HOPE
「なあ、どうして僕に構うんだ? 遅刻するもしないも、人の勝手だろ」
「今、なんて言った?」
 彼女の声はどんどん低くなっていく。
「は? だから遅刻するもしないも人の勝手なのに、どうしてお前はそうまでして僕に構うんだ?」
「それは……お前が、あまりにもダメな奴だからだよ! 宮久保さんが屋上から飛び降りてから、ずっとこんな調子じゃないか! 成績も下がる一方だし、ろくに授業にも参加しないし、それに」
 途中で彼女の言葉が途切れる。
 そして一気に赤面し、僕から目を反らした。
「どうして……沙耶子の事を……」
「まだ……高校に入学してすぐの事だったんだ」

   ♪

 入学して間もない頃の事だった。
 いつもと同じ昼休み、いつもと変わらない友人との他愛のない会話。
 途中まではそうだった。
「平野隼人って子、知ってる?」
 まだ、その頃の私は平野隼人という存在すら知らなかったのだ。
「さあ、知らない。
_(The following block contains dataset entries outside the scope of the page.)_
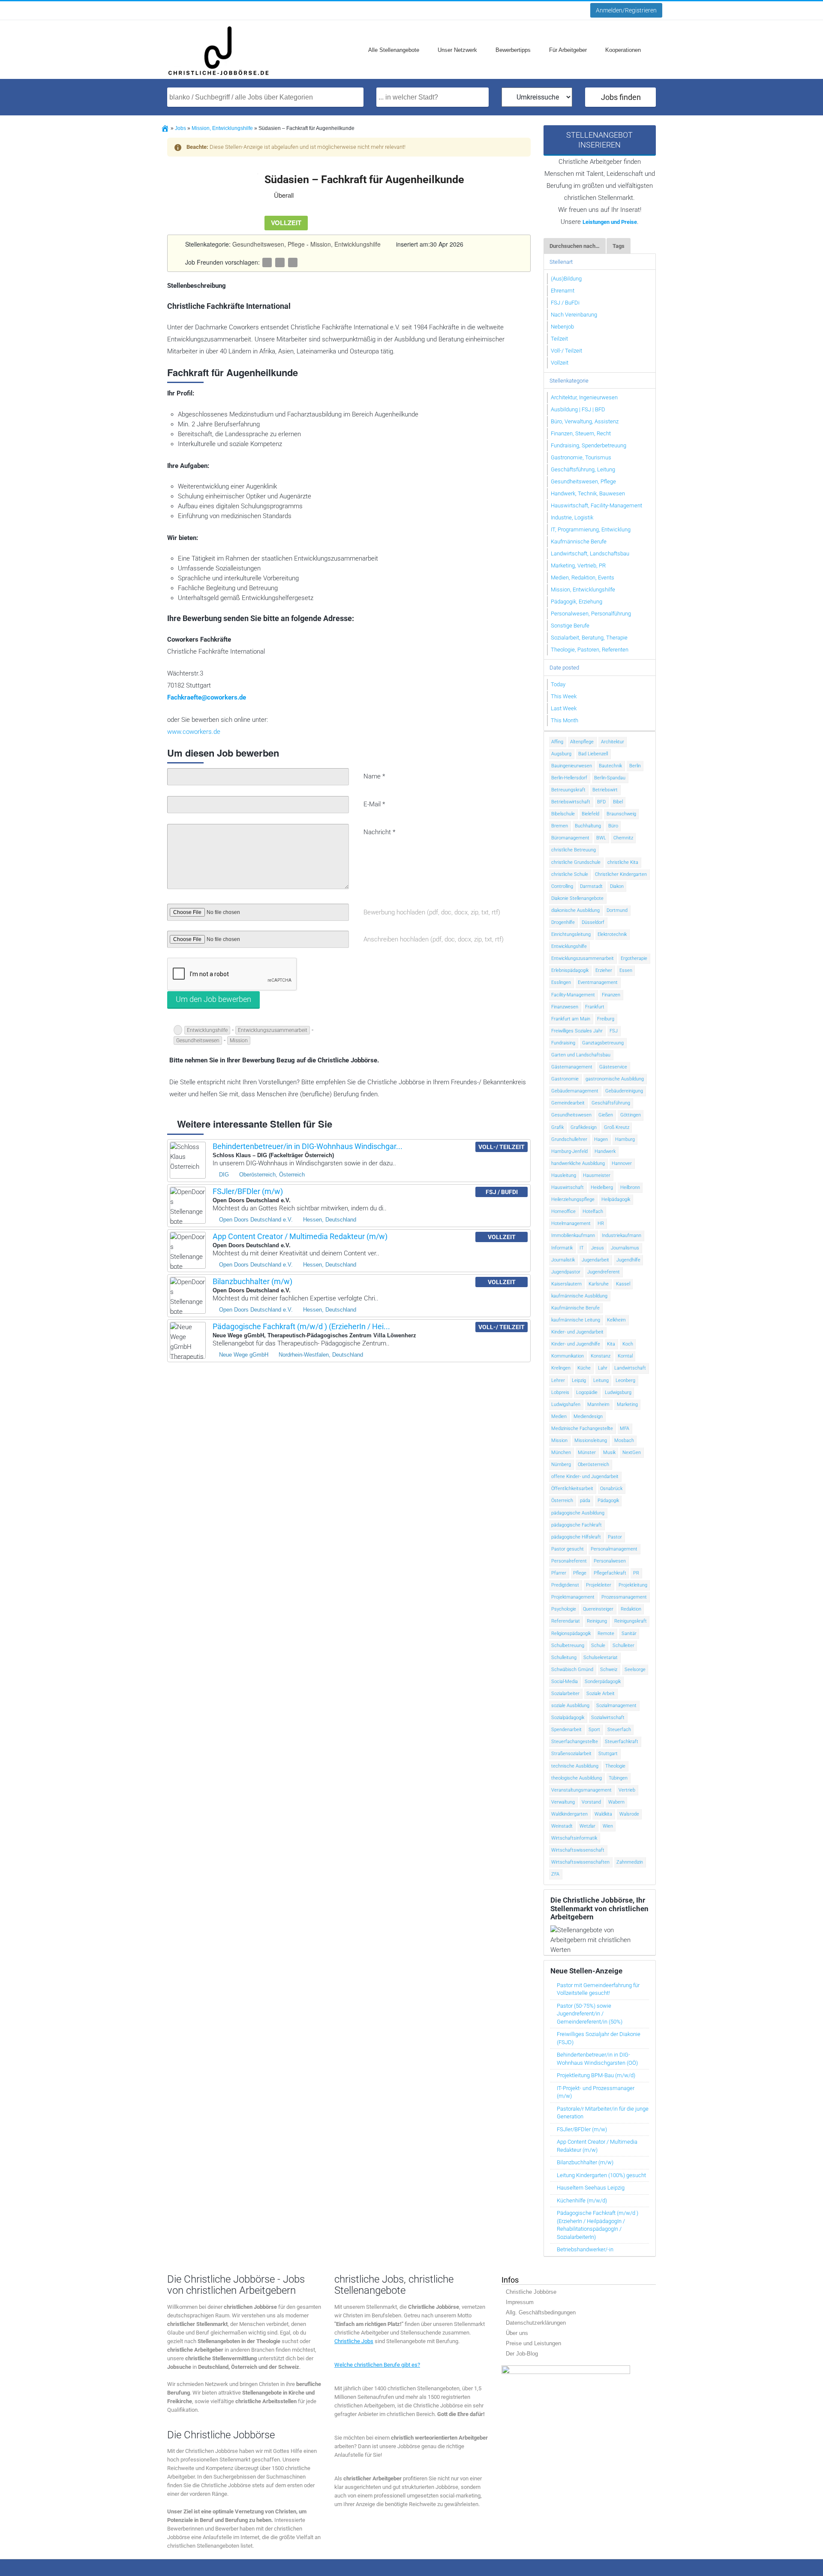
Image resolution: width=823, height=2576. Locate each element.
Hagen (601, 1139)
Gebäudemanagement (574, 1091)
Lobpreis (560, 1392)
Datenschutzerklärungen (536, 2322)
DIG (224, 1174)
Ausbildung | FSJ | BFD (578, 409)
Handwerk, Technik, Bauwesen (588, 493)
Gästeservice (613, 1067)
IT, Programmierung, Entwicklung (591, 529)
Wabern (616, 1802)
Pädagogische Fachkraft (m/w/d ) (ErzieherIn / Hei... (301, 1326)
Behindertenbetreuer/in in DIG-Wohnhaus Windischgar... (307, 1146)
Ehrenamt (562, 290)
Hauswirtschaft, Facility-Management (596, 505)
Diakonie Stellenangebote (577, 898)
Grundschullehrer (569, 1139)
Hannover (622, 1163)
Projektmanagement (573, 1597)
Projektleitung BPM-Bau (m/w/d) (596, 2075)
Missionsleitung (590, 1440)
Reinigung (597, 1621)
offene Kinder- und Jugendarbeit (585, 1476)
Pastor (615, 1537)
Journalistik (563, 1260)
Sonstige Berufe (570, 625)
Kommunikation (567, 1356)
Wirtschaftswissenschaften (580, 1862)
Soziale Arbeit (600, 1693)
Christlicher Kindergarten (621, 874)
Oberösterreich (593, 1464)
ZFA (555, 1874)
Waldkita (603, 1814)
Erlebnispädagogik (570, 970)
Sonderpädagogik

誰?」
「あんまり言っちゃいけないんだけど、先月だったかな。両親を交通事故で亡くしちゃったんだって。高校に入学して早々なのに、可哀想だよね。で、いつも校舎裏で泣いてるらしいよ」
 少しだけ嫌な気分になった。
 そんな話、面白半分でする物じゃない。
「へえ」
 とりあえず、適当に相槌を打った。


 非日常へ行きたかった。
 ただ同じ事を繰り返す毎日に終止符を打ち、何かを変えたかったのだ。
 そして、気が付けば、私にとっての非日常、そう、その子がいる校舎裏に来ていた。
 校舎の物陰に隠れながら、そっと顔を覗かせる。
 木蓮の下に座り、頭を抱えている少年がいた。
 おそらく、あれが平野隼人だろう。
 話し掛けようかと思った。
 でも、何を話せば良い?
 そもそも、私が平野に話しかけたとして、彼はどう思うのだろう。